Goal of the exercise —
Copy out verbatim the part of the rows below that opens with the line containing "Given: Open the Doilinn star icon in sidebar" and closes with the line containing "Toggle the outlined", with both of those lines included.

Material for this task —

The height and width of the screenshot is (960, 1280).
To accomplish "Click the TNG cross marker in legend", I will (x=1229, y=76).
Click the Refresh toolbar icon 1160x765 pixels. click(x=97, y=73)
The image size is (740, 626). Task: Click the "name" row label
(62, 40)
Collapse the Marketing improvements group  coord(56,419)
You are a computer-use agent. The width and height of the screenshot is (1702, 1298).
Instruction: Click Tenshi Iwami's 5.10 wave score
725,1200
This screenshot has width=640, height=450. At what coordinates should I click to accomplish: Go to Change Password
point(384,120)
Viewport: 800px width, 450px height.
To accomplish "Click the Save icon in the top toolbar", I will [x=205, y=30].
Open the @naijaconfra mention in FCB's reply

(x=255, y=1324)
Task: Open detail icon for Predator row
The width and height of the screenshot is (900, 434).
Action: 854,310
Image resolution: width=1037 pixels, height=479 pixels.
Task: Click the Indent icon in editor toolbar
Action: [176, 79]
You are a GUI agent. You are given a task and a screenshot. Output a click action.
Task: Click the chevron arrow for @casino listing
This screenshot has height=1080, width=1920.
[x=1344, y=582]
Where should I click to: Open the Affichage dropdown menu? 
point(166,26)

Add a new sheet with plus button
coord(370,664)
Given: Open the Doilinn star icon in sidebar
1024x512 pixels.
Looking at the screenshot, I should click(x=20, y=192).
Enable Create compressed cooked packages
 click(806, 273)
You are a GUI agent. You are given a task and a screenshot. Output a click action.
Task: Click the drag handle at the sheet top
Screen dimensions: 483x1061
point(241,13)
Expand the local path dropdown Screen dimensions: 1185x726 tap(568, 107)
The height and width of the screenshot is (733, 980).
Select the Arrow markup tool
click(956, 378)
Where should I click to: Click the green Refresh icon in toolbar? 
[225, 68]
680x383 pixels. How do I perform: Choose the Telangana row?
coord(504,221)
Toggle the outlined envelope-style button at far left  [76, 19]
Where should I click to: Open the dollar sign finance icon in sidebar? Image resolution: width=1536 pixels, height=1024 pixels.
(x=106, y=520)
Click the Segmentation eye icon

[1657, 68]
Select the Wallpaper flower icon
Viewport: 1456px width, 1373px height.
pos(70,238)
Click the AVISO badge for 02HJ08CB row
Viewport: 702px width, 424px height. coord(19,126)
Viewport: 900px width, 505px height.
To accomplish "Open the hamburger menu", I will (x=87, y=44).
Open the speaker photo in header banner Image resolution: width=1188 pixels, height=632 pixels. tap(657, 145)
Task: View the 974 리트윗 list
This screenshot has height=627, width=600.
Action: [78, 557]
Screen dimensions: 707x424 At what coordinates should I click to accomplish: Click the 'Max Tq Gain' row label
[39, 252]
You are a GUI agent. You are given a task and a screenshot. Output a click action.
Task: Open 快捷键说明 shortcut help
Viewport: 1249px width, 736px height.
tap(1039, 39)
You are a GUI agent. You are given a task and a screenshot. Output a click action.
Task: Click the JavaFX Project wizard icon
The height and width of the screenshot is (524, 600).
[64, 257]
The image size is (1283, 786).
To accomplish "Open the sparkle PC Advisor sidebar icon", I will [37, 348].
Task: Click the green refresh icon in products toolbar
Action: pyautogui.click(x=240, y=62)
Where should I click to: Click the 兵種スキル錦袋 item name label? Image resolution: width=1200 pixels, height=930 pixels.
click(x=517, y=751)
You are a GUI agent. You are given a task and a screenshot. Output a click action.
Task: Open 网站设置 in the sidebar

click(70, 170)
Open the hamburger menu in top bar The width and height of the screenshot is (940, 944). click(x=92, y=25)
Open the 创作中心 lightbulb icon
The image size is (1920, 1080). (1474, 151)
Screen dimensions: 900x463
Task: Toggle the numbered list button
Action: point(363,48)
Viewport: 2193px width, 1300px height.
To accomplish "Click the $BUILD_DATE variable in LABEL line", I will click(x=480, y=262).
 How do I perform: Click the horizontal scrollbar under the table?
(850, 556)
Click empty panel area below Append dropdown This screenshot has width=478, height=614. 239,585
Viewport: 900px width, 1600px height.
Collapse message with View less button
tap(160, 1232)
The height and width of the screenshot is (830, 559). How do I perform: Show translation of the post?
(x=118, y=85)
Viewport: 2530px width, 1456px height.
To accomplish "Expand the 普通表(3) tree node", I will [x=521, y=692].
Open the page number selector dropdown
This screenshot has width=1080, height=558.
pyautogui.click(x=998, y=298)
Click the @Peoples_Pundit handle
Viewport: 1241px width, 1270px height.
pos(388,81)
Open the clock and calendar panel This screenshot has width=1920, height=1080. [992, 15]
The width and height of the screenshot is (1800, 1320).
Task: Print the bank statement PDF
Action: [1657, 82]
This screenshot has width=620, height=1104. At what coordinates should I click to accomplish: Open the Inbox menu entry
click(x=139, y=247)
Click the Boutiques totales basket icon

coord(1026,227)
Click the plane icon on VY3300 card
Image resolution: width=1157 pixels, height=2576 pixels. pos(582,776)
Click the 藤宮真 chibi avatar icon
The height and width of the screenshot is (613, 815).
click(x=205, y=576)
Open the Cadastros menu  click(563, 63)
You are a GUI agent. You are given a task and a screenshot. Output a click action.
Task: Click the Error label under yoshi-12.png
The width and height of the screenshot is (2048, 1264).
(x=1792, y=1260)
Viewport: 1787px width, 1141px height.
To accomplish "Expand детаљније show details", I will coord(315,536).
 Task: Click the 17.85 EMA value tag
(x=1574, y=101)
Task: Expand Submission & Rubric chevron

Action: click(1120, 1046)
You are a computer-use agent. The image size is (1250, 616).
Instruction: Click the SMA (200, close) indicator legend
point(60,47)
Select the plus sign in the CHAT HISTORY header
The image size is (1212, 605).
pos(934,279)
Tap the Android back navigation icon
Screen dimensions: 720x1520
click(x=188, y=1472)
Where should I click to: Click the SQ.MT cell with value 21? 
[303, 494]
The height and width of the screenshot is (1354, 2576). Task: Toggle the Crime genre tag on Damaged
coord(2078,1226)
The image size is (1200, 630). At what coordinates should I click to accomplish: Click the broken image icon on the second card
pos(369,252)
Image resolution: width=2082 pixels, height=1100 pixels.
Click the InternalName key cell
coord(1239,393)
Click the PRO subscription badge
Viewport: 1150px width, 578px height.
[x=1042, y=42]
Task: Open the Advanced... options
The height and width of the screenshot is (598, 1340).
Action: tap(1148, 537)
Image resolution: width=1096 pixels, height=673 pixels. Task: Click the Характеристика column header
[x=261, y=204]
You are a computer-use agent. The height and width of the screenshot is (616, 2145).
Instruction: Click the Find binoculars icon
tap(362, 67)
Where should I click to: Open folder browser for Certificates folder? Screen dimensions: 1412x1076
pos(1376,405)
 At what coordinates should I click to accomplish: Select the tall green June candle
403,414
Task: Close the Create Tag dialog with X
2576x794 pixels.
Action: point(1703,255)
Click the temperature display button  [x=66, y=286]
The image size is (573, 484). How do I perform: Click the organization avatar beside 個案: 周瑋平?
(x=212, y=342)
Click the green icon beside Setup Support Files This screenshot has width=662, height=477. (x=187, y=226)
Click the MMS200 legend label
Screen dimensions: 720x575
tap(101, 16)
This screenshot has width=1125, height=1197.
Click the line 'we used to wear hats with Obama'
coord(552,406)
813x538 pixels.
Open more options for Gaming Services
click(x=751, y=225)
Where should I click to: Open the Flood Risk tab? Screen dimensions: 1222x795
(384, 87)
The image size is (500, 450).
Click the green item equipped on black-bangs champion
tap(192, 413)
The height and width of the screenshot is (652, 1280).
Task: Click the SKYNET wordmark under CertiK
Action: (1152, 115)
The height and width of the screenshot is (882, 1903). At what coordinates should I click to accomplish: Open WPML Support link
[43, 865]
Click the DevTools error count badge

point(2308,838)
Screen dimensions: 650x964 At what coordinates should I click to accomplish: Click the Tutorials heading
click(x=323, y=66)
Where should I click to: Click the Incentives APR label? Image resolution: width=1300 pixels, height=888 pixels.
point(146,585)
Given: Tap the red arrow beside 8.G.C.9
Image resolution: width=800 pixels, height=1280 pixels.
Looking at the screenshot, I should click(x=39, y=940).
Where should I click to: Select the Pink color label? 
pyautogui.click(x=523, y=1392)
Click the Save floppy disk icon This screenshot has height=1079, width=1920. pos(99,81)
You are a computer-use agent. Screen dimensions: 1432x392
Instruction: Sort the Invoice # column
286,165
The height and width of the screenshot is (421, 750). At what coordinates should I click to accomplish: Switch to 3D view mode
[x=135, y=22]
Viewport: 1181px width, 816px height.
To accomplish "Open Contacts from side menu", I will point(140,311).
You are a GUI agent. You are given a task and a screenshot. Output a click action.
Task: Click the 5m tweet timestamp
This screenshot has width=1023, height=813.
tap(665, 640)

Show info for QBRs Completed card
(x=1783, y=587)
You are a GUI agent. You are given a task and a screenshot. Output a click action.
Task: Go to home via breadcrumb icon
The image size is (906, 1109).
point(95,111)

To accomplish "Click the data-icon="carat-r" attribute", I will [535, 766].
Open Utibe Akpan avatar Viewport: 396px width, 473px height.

Task result —
Given: Open the Doilinn star icon in sidebar
1024x512 pixels.
Looking at the screenshot, I should click(x=20, y=192).
Enable Create compressed cooked packages
 click(806, 273)
You are a GUI agent. You are given a task and a screenshot. Output a click action.
Task: Click the drag handle at the sheet top
Screen dimensions: 483x1061
point(241,13)
Expand the local path dropdown Screen dimensions: 1185x726 tap(568, 107)
The height and width of the screenshot is (733, 980).
Select the Arrow markup tool
click(956, 378)
Where should I click to: Click the green Refresh icon in toolbar? 
[225, 68]
680x383 pixels. How do I perform: Choose the Telangana row?
coord(504,221)
Toggle the outlined envelope-style button at far left  [76, 19]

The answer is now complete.